And the truth was that they all did.
“Aberforth is bringing some food up,” he said as though he hadn’t heard her at all. “I said we’d eat in my room.”
He got up and left then, and she was sure he was going to needlessly check the wards on the rooms. She wanted to tell him to stop. She wanted to tell him not to worry because these rooms were unplottable and no one was going to hurt them.
She wanted to tell him, but she didn’t because deep inside she knew that his vigilance made her feel safe.
*******
Dinner was a quiet and tense affair. Hermione and Ron all but forced Harry to have a bath and had hoped that he would relax enough to enjoy it. He lasted less than ten minutes in the bathroom but returned to them thankfully clean and smelling fresher than he had in months. He’d put on clean clothes with them both sitting in the room, though Hermione had turned her face away to give him the privacy that he seemed not to need. Then they ate the dinner that Aberforth Dumbledore brought to them in silence.
“I got a letter from Mum,” Ron said, coughing a little as he said it as though hoping to cough out any fear of a reaction from Harry. “She wants to know if we can go to The Burrow soon. The Order will send an envoy to protect us…”
“She’s over the fact that we didn’t get to the wedding then?” Hermione asked.
“Probably not,” Ron replied reluctantly, “but we did miss Christmas. And I think she understands why we couldn’t go to the wedding now.”
“We can’t go,” Harry mumbled through a mouthful of food. “It’s too dangerous.”
“Hence the envoy to protect us,” Hermione said.
“For God's sake, Harry, we’ll have the Order crawling all over the place!”
“We had the Order and Aurors all over Hogwarts and they didn’t stop Death Eaters getting in, and they didn’t stop Dumbledore being killed. The Burrow would be nothing for them.”
“What about Grimmauld Place?” Hermione asked, attempting some kind of compromise. “It’s still unplottable, and the Secret Keeper is pretty secure…”
“Seeing as he’s dead,” Harry growled.
Hermione winced but pressed on. “We could all go there. Ron needs to see his family, and I think we need to see them too.”
“You go,” Harry told her. He prodded at his stew as though it was unpalatable, and perhaps his mood had made it so. “It would be better if you went without me anyway.”
A suggestion that Ron and Hermione would simply never accept; they knew Harry too well to expect him to wait for them.
“We could all go,” Hermione reasoned, “Grimmauld Place is safe! We have rearranged the wards to keep Snape out. We’d be safe going there.”

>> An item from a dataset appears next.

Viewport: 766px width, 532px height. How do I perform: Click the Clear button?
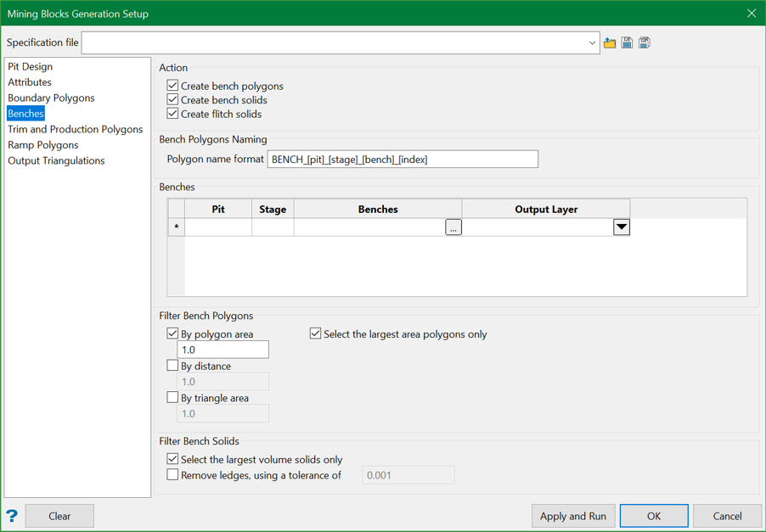(x=59, y=516)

And as Harry happened to have three pieces of Voldemort's soul rattling around in his backpack, he turned to glare at her. “I’m not safe anywhere,” he hissed. “I’m getting these books from Aberforth, and then I’m going back to Derbyshire to work out where the next Horcrux is.”
He made it sound so simple, though they all knew that it wasn’t. Finding Horcruxes was hard work, and it had been luck that had seen them find and retrieve three. They had put themselves through ordeals that had caused Harry to realise that it was probable that he wasn’t going to survive what was to come, and the darkness of this realisation had threatened to consume him. After a Death Eater attack on a safe house, he had become obsessed with the idea that they were not safe anywhere and that an enemy was lurking around every corner. If he had his wish, Ron and Hermione would not be here with him now. But then, they were his best friends, and if he was concerned for Ginny’s safety, he was doubly so for them. At least if they were with him, he could protect them, as well as he could protect anyone.
Then there was the fact that he probably needed Hermione’s brain. Finding and collecting the Horcruxes was one thing. As yet they had not managed to actually destroy one. Indeed, the locket they had located at Grimmauld Place had managed to blow three of Ron’s fingers off and left him in St Mungo’s for a week while they were grown back. It had taught them to be more careful. It had also taught them not to attempt to open one until they’d found out more about them. Harry was hoping that the books left in Aberforth Dumbledore’s care would not only give them some clues as to the location of the last Horcruxes, but also some indication on how to break them.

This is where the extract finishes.